[Your assignment]
Pull every line containing "hamburger" out of the material below.

[Available data]
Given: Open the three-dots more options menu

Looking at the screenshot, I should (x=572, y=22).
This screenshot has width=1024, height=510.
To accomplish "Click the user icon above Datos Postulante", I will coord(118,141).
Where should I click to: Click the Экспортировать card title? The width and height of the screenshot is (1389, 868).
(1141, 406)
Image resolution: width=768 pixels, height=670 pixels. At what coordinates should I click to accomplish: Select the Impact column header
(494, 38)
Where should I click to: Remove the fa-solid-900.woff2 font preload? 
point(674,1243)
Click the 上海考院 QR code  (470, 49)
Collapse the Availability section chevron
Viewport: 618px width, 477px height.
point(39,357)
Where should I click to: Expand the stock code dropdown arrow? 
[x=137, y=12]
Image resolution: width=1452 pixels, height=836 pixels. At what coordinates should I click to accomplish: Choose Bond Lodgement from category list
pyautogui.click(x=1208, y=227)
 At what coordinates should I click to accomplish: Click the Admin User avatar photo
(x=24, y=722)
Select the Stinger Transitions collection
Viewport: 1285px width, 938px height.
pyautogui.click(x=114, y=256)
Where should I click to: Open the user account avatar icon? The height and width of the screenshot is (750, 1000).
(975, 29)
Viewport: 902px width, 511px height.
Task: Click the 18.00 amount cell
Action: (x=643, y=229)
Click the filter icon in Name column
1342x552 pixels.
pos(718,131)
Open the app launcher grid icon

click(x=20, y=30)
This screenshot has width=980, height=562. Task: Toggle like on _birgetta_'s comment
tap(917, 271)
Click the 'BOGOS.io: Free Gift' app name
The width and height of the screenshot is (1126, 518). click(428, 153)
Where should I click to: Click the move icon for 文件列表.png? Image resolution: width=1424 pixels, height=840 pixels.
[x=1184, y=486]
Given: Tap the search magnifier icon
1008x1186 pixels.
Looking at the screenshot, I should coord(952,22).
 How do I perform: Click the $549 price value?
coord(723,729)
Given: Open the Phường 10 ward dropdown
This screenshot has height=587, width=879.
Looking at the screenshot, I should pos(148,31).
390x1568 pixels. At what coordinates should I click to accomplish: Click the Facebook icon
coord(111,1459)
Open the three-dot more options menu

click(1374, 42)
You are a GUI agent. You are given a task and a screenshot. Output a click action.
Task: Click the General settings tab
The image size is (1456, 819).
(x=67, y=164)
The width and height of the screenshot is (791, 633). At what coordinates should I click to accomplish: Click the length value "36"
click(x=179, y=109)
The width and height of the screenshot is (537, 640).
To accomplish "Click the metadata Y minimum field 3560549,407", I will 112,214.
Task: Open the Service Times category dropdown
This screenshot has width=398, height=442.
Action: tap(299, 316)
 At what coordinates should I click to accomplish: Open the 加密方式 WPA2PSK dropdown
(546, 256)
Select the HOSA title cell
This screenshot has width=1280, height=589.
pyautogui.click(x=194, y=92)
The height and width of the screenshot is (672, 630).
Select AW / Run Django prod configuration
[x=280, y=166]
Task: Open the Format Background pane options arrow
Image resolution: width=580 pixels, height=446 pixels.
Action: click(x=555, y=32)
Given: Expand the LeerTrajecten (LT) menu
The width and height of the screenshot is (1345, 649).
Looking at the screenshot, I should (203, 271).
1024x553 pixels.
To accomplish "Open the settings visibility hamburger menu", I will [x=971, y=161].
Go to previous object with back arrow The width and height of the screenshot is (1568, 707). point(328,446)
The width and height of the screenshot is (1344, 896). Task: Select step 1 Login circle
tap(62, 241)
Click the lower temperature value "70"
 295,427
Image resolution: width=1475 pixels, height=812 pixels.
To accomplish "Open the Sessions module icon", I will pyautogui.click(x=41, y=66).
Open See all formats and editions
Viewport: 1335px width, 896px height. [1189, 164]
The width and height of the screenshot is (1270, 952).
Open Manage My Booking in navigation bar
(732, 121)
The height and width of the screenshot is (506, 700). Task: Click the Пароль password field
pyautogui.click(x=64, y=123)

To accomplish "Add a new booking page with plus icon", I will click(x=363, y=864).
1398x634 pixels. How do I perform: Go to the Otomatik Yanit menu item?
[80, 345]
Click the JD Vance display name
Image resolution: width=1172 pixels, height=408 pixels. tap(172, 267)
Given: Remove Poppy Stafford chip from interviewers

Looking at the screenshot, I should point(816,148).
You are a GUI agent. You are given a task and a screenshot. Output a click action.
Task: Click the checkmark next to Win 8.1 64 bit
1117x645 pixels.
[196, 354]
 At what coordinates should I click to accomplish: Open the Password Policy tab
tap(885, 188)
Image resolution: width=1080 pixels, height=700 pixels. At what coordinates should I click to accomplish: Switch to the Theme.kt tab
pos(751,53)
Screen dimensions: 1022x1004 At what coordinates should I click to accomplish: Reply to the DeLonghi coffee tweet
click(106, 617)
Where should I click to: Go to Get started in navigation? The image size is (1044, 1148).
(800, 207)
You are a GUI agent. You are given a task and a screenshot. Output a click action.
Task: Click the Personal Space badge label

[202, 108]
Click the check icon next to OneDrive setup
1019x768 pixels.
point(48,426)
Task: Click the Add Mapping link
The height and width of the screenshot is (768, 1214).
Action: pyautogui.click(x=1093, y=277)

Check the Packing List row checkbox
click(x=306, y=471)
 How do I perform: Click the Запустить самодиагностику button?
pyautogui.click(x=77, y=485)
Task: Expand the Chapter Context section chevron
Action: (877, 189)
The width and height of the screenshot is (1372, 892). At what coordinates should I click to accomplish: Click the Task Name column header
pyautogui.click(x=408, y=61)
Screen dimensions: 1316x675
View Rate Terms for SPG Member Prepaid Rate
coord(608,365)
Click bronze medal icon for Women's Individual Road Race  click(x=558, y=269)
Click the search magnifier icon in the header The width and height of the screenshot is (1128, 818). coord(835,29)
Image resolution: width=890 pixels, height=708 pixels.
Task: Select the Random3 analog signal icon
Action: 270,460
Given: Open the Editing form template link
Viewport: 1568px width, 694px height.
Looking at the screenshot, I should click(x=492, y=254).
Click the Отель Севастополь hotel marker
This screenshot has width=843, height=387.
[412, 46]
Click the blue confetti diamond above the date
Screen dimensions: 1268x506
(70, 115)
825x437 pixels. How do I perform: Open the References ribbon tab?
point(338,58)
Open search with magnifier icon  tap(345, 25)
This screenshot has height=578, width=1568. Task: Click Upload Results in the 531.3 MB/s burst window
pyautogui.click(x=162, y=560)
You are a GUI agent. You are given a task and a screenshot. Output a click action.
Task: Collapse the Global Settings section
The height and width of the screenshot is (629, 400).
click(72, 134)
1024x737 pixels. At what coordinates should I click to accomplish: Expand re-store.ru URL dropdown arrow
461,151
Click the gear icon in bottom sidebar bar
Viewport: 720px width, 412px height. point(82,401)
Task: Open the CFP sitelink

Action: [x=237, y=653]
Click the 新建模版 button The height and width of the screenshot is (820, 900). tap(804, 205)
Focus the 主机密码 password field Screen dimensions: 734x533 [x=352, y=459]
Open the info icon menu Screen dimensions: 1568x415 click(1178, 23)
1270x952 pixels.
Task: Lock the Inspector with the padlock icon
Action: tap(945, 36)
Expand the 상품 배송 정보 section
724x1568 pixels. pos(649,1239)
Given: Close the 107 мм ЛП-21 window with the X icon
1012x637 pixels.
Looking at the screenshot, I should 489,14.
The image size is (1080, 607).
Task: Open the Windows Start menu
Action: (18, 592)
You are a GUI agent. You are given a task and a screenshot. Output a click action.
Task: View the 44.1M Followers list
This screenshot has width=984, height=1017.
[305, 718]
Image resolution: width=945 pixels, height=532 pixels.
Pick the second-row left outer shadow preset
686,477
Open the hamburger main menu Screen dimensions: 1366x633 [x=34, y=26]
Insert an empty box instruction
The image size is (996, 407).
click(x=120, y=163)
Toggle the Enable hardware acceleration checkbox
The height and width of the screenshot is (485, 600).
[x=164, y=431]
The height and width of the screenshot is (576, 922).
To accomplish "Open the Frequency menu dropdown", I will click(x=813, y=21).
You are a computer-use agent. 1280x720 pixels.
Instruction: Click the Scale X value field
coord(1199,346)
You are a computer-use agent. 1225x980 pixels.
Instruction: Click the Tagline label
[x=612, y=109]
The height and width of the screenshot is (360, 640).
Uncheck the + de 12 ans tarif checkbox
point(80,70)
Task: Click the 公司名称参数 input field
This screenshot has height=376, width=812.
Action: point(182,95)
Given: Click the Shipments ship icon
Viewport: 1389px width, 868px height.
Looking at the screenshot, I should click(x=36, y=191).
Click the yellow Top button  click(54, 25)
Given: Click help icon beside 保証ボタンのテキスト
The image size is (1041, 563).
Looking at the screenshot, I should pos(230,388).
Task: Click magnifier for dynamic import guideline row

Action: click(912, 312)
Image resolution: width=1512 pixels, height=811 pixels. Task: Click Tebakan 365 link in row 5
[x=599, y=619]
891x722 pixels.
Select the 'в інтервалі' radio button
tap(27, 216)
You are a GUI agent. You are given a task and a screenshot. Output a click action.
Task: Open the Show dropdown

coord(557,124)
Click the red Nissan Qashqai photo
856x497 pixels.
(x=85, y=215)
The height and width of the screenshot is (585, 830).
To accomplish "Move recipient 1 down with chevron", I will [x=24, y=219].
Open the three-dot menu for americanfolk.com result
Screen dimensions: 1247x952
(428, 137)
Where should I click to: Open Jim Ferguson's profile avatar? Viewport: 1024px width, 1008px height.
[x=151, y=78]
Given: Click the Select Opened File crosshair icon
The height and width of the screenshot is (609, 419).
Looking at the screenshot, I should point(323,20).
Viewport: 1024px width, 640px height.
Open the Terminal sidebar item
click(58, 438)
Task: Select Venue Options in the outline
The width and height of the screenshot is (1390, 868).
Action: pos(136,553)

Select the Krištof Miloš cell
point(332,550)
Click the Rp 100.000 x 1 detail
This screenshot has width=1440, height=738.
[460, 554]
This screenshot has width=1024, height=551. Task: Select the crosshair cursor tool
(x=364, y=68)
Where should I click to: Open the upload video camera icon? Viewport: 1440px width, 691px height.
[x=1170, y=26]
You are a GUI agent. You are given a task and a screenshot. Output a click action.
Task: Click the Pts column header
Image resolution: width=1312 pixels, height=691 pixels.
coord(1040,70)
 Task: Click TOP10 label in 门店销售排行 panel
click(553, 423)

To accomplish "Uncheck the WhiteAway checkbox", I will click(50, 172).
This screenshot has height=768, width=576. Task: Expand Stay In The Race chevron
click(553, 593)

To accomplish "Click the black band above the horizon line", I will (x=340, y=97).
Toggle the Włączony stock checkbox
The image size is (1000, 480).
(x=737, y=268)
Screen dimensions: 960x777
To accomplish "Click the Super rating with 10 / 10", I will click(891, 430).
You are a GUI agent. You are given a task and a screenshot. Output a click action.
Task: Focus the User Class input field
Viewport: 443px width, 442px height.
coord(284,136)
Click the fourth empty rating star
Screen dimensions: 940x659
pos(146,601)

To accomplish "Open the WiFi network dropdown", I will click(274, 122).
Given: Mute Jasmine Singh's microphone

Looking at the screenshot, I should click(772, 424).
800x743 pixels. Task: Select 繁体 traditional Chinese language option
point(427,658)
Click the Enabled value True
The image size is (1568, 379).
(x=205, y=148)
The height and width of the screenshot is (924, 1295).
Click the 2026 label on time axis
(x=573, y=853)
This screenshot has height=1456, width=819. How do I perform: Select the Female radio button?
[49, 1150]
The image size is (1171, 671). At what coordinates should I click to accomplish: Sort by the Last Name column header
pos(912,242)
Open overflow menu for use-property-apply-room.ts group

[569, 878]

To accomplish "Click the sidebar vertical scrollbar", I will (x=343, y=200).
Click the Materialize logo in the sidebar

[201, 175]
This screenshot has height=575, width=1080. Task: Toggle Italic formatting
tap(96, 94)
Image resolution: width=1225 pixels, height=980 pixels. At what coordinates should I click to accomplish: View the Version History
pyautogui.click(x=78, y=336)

[Solution]
To accomplish "Open the settings visibility hamburger menu", I will [x=971, y=161].
Open the hamburger main menu Screen dimensions: 1366x633 [x=34, y=26]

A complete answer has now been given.